# [QUOTED PASSAGE]
[time-nuts] AM vs PM noise of signal sources

Magnus Danielson magnus at rubidium.dyndns.org
Sat Jan 6 09:25:13 EST 2018


Hi,

I think loaded Q is being used as term these days for the effective Q of
the resonator as loaded by the support amplifier.

The Leeson model only models how noise types gets created, not how a
physical design actually works.

The modified Leeson model starts to approach the actual design.

Cheers,
Magnus

On 01/06/2018 03:19 PM, Bob kb8tq wrote:
> Hi
> 
> The key point missing is the fact that any real oscillator must have a limiter
> in the loop. Otherwise it will “create one” by going over the max output of this or
> that amplifier. To the degree that the limiter has issues (limits poorly) you will get 
> AM noise.
> 
> On a practical basis, loop Q is as significant as resonator Q . The various 
> elements in the loop degrade the total Q by a significant amount. Getting 25 to 
> 50% of the resonator Q is “doing well” with his or that common circuit. Yes, there
> are even more layers past this ….

# [DATA EXCERPT]
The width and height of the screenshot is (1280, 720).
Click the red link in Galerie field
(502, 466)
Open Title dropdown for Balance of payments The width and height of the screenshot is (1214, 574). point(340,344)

# [TASK STATEMENT]
Summarize the mailing-list message on AM vs PM noise in three sentences.

# [FULL SOLUTION]
Loaded Q is described as the effective Q of the resonator as loaded by the support amplifier, and the Leeson model is said to model only how noise types get created, while the modified Leeson model starts to approach the actual design. The quoted reply adds that any real oscillator must have a limiter in the loop, and that a limiter that limits poorly produces AM noise. It also states that loop Q is as significant as resonator Q, since the loop elements degrade the total Q, and getting 25 to 50% of the resonator Q counts as doing well.